# configuring TIVO by taking out hard drive



## dougbrown (Jul 18, 2002)

Hi I have a tivo I have not used for a while, I has an airnet card in it but it is configured incorrectly so it cannot connect to the network.

I have two questions.

1) As there is no network I will have to take the hard drive out and plug it into my PC. Do I boot from the mfstools disk, or do I boot from the tivo hard drive.

2) I seem to remember last time the tivo was used that I could not do daily call from internet as the tivo could not ping or connect using DNS, only with IP addresses. Is this true for TiVo's do you need to install someting else.

3) I read elsewhere that some drives are 'locked' and need to be 'unlocked' if removed from tiVo's is this true?

Thanks in advance for any help or advice.


----------



## cwaring (Feb 12, 2002)

To the best of my knowledge.... 

1. You can't 'boot' a Tivo drive from a PC, so yes, use the MFSTools CD

2. Tivos cannot handle DNS, you have to give it a static IP yourself

3. This only applies to original Quantum/Maxtor drives, but yes you will probably need to 'unlock' the drive but ONLY if you want to use it on a PC.


----------



## Glesgie (Feb 3, 2003)

Sorry, but 3) is not always true.

If the PC's BIOS reports the drive size as 9MB or10MB instead of the true size then it
needs to be unlocked using qunlock (or preferably diskutils) regardless of the manufacturer.


----------



## cwaring (Feb 12, 2002)

Fair enough.
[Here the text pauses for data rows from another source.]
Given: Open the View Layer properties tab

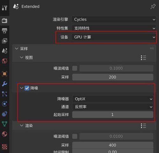Looking at the screenshot, I should click(x=4, y=41).
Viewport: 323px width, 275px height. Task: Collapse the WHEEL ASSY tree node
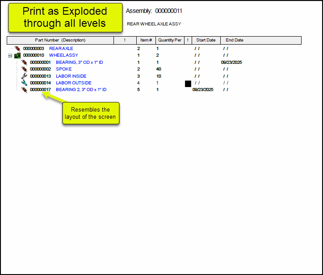(x=10, y=55)
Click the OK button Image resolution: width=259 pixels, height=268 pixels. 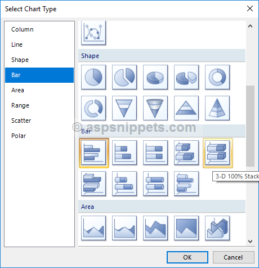187,257
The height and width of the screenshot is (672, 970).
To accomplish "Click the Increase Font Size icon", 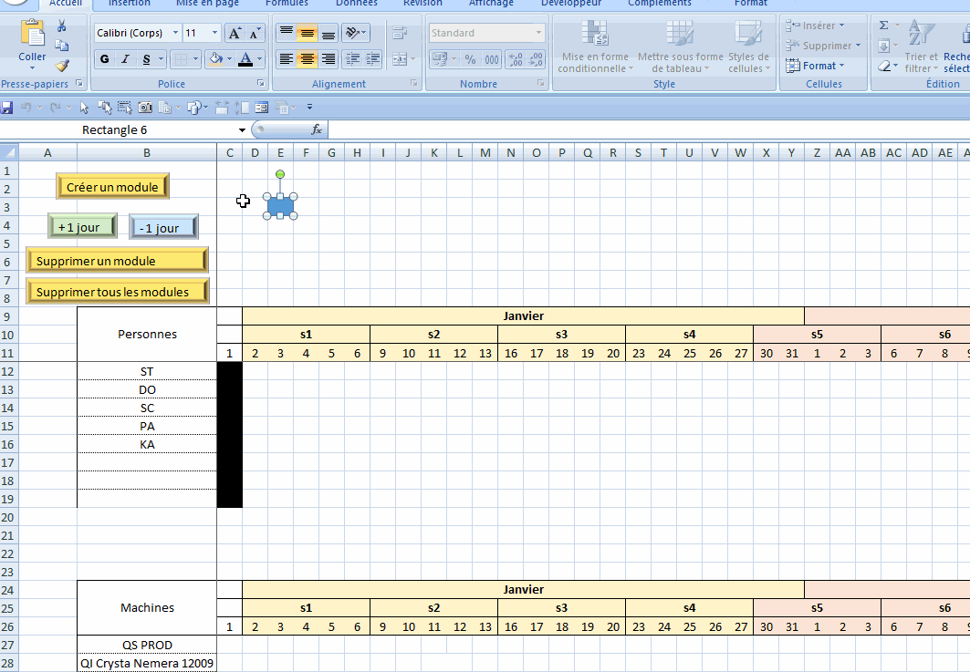I will pyautogui.click(x=235, y=34).
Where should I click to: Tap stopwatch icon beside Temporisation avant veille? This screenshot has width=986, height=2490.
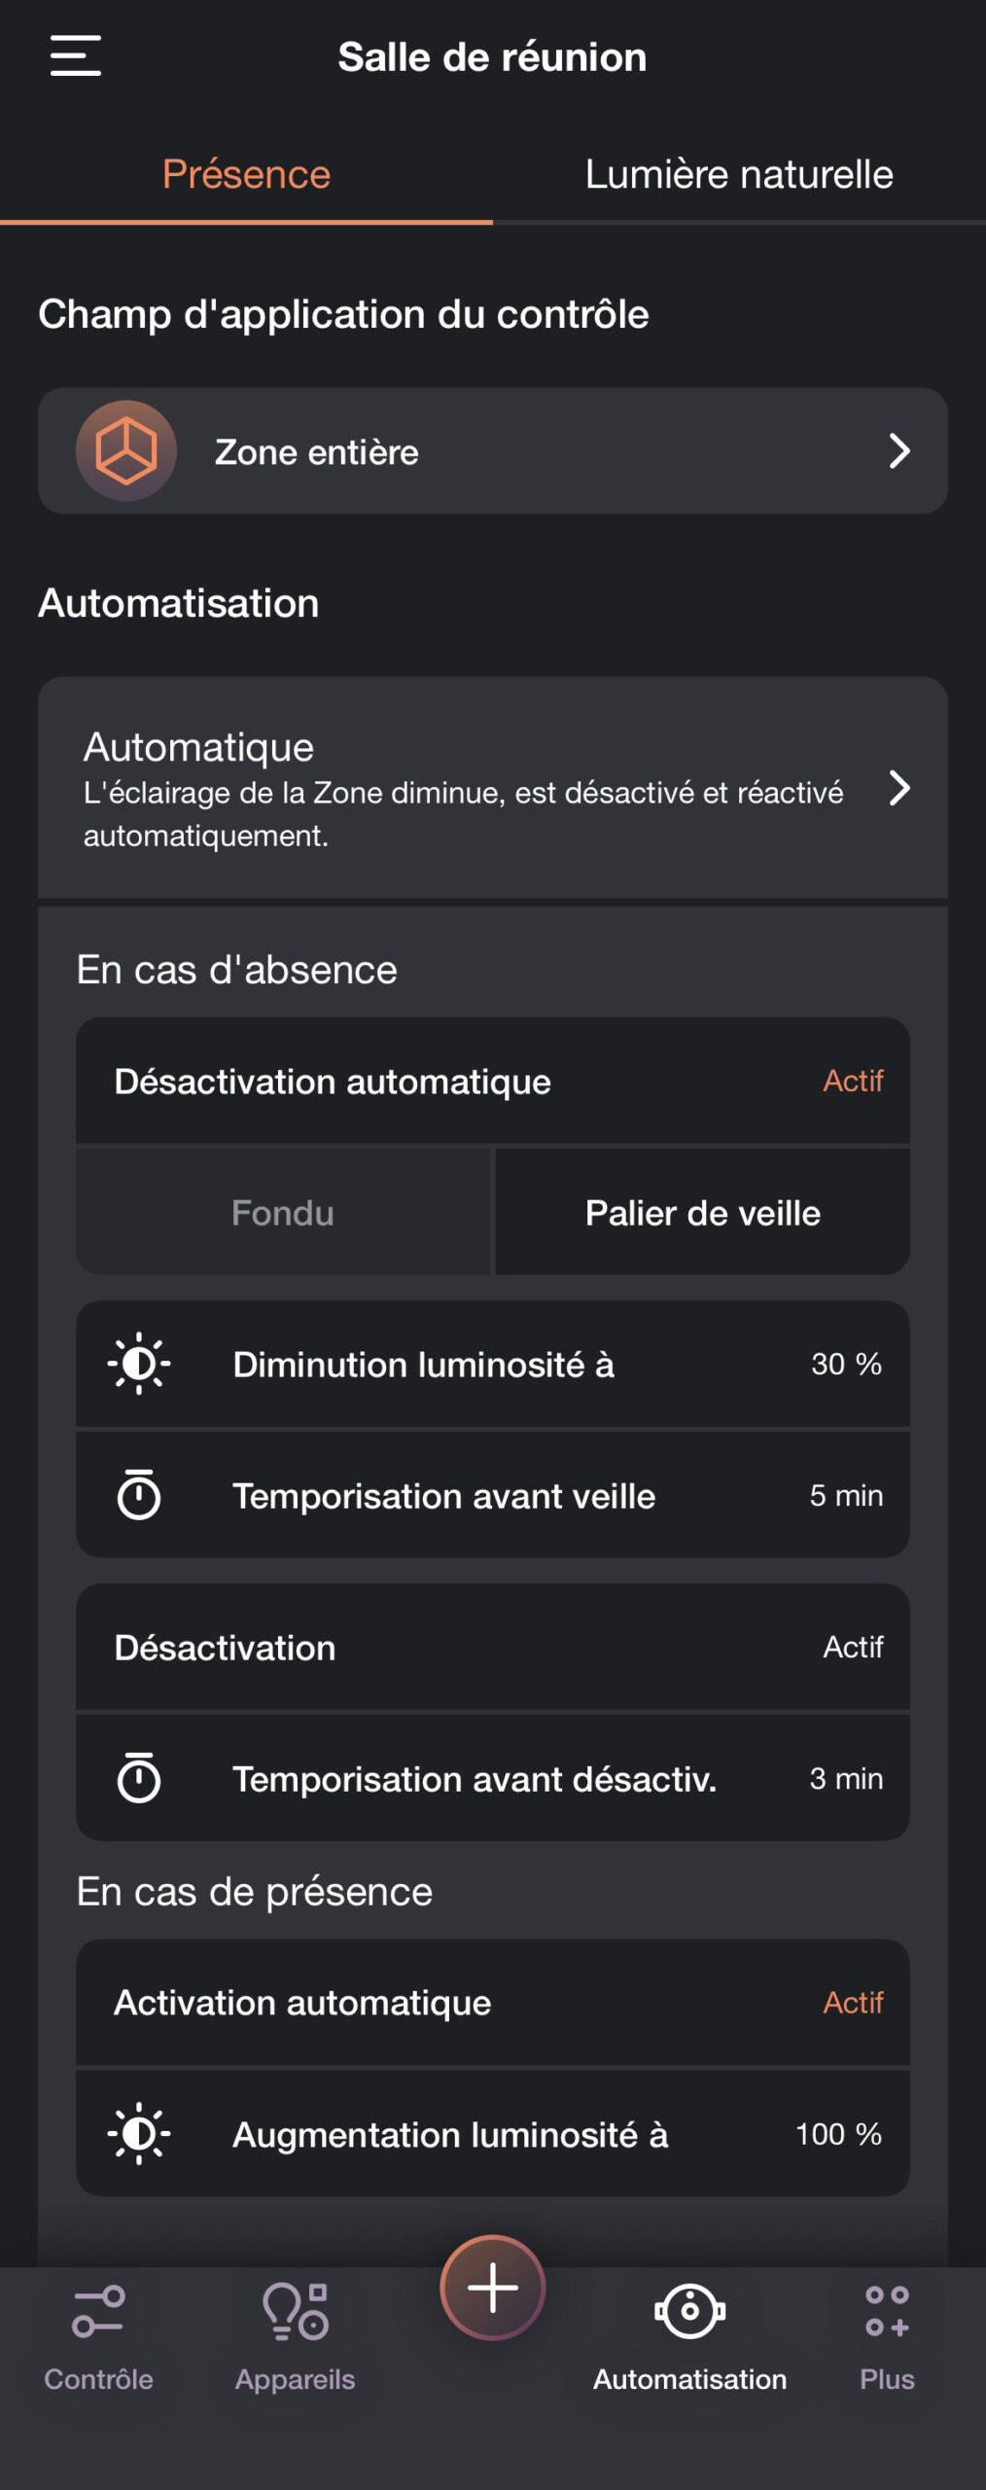[x=139, y=1494]

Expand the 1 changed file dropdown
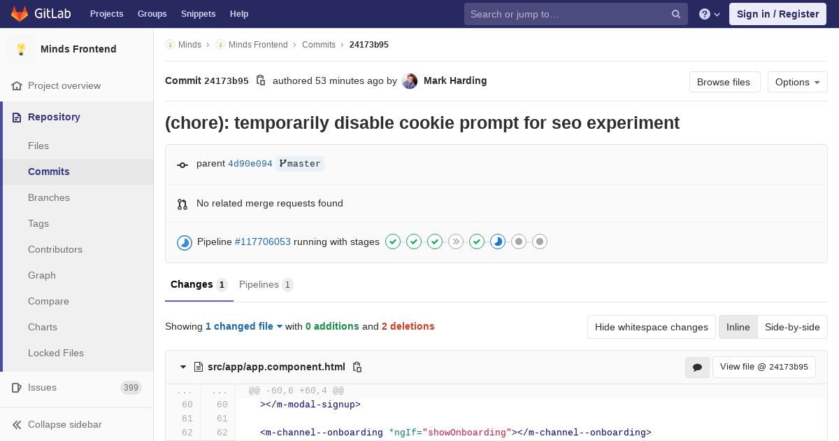tap(244, 326)
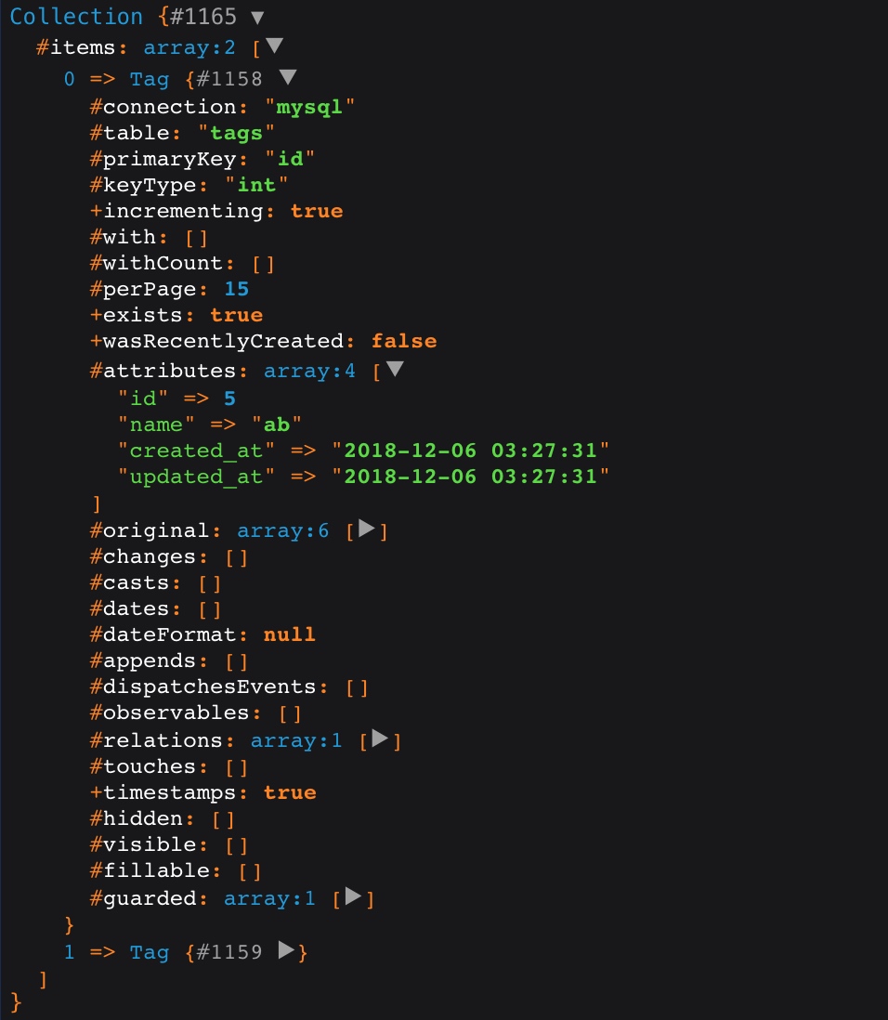Expand the #relations array arrow
This screenshot has height=1020, width=888.
[x=380, y=739]
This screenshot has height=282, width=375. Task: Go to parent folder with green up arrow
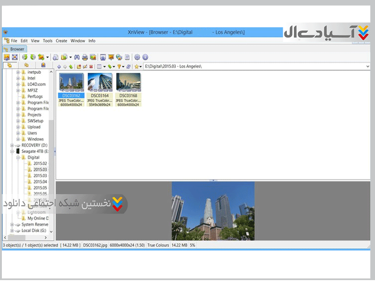[70, 67]
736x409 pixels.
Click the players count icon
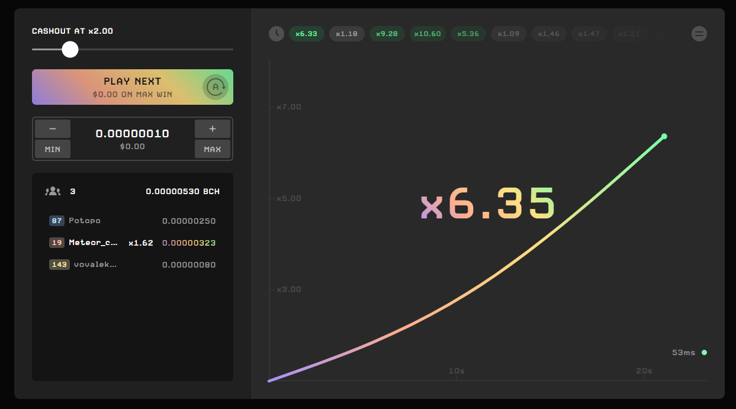click(x=53, y=191)
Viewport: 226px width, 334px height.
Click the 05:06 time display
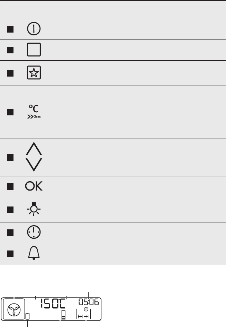pos(88,302)
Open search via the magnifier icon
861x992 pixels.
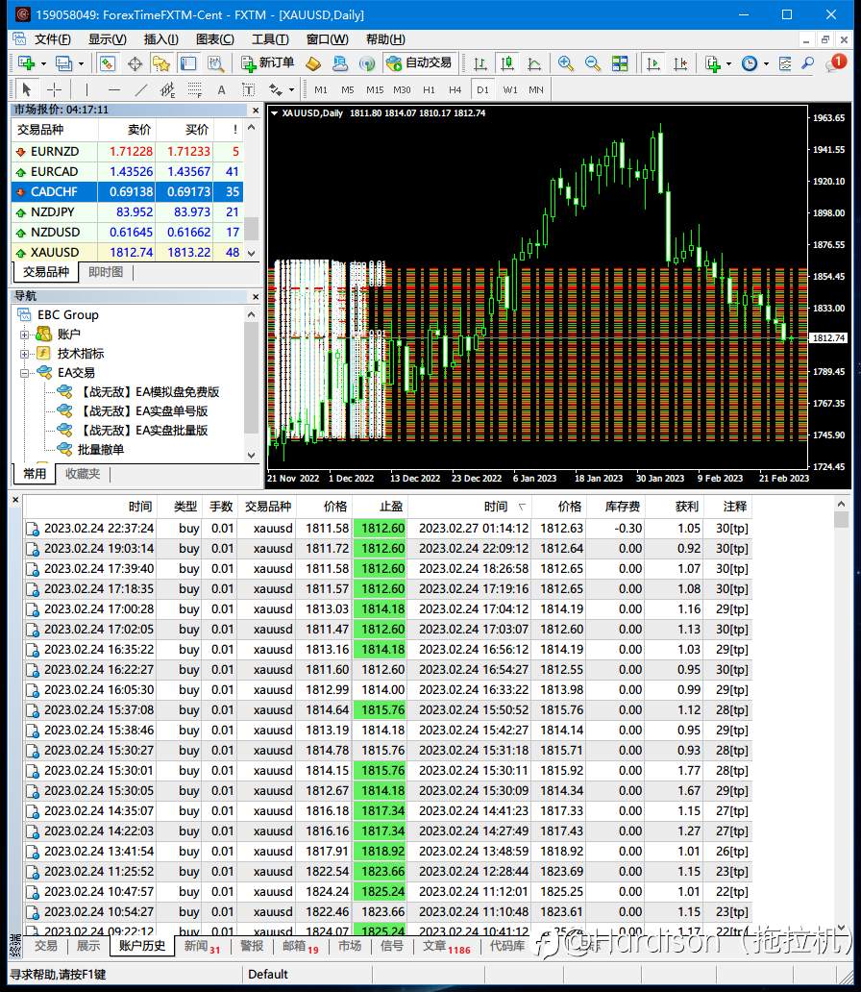click(x=807, y=63)
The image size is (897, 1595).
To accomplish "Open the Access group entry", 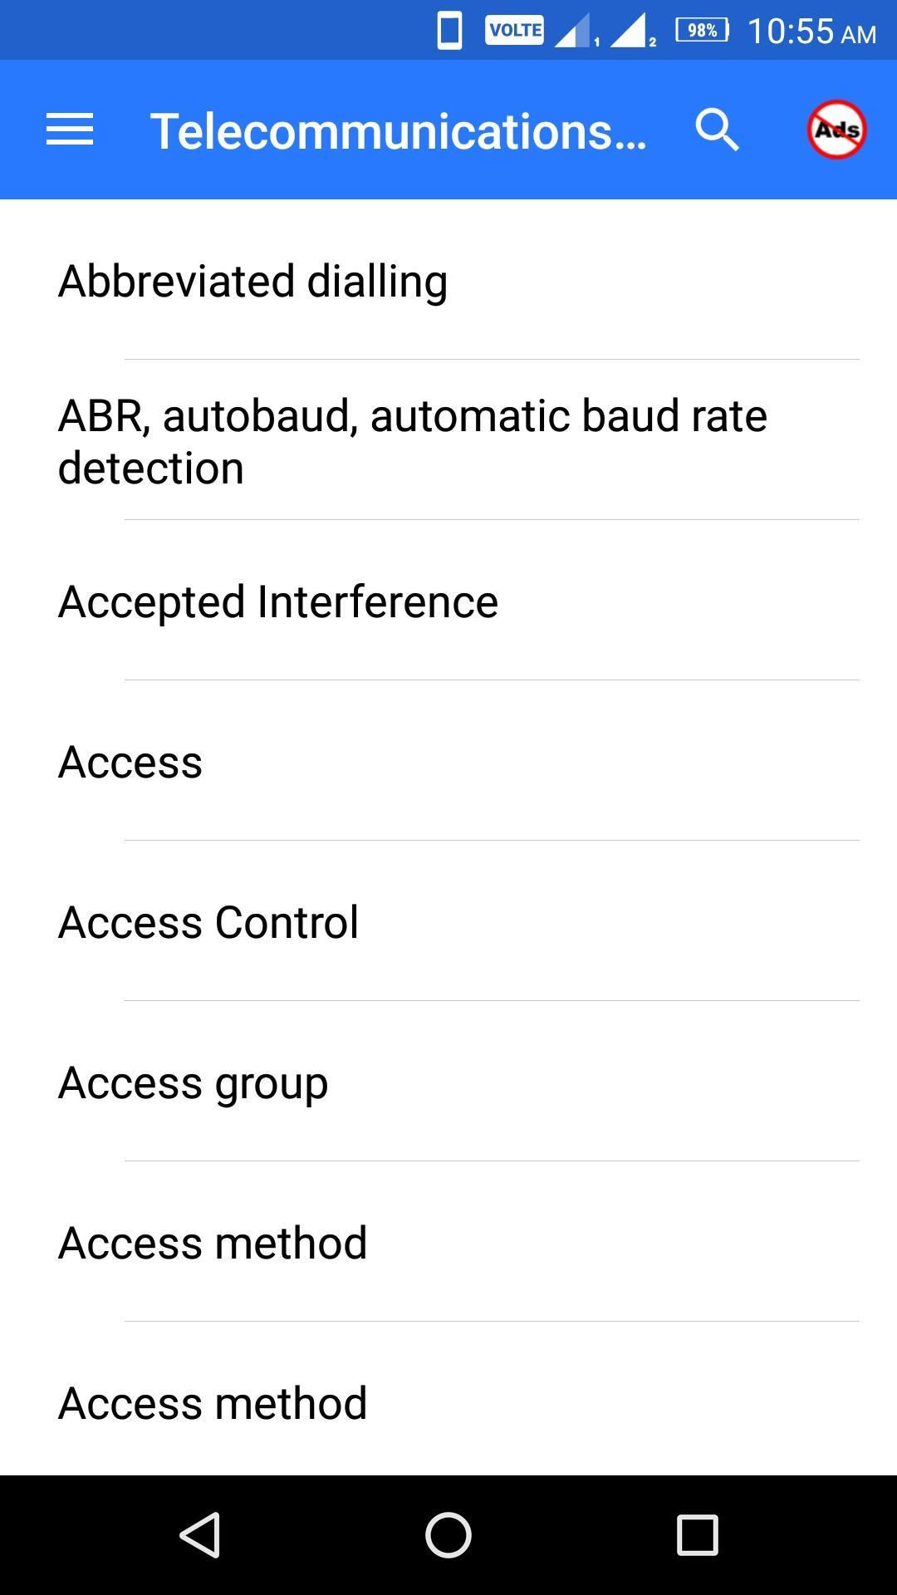I will [449, 1082].
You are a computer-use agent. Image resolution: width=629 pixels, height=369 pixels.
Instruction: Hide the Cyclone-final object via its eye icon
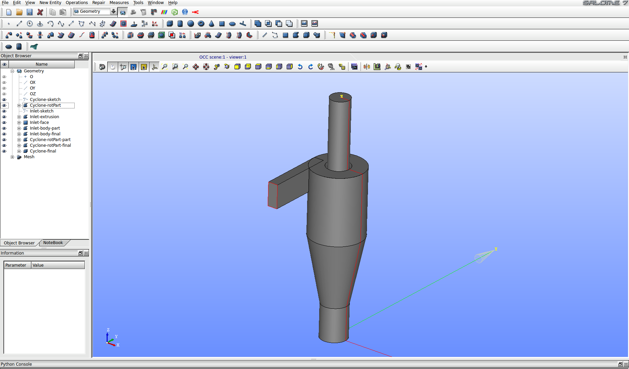pos(4,151)
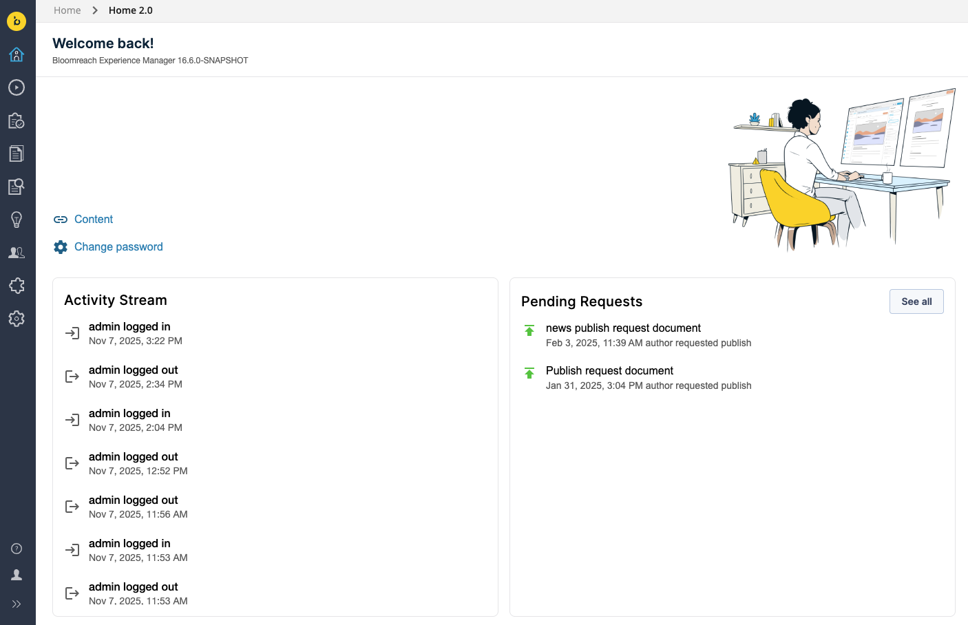
Task: Click the Home breadcrumb
Action: (x=67, y=10)
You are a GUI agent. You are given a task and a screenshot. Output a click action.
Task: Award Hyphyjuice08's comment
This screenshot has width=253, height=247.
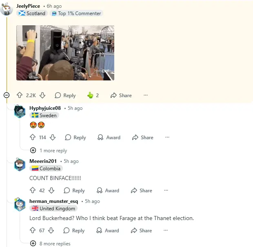click(109, 138)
Never thought for a minute I'd be _completely_ right


----------



## blindlemon (May 12, 2002)

cwaring said:


> use the MFSTools CD


To change/install the network drivers you normally need to boot from the SiliconDust NIC CD (1st on page unless you have a drive > 300GB).



cwaring said:



> you will probably need to 'unlock' the drive but ONLY if you want to use it on a PC.


... eg., to install network drivers


----------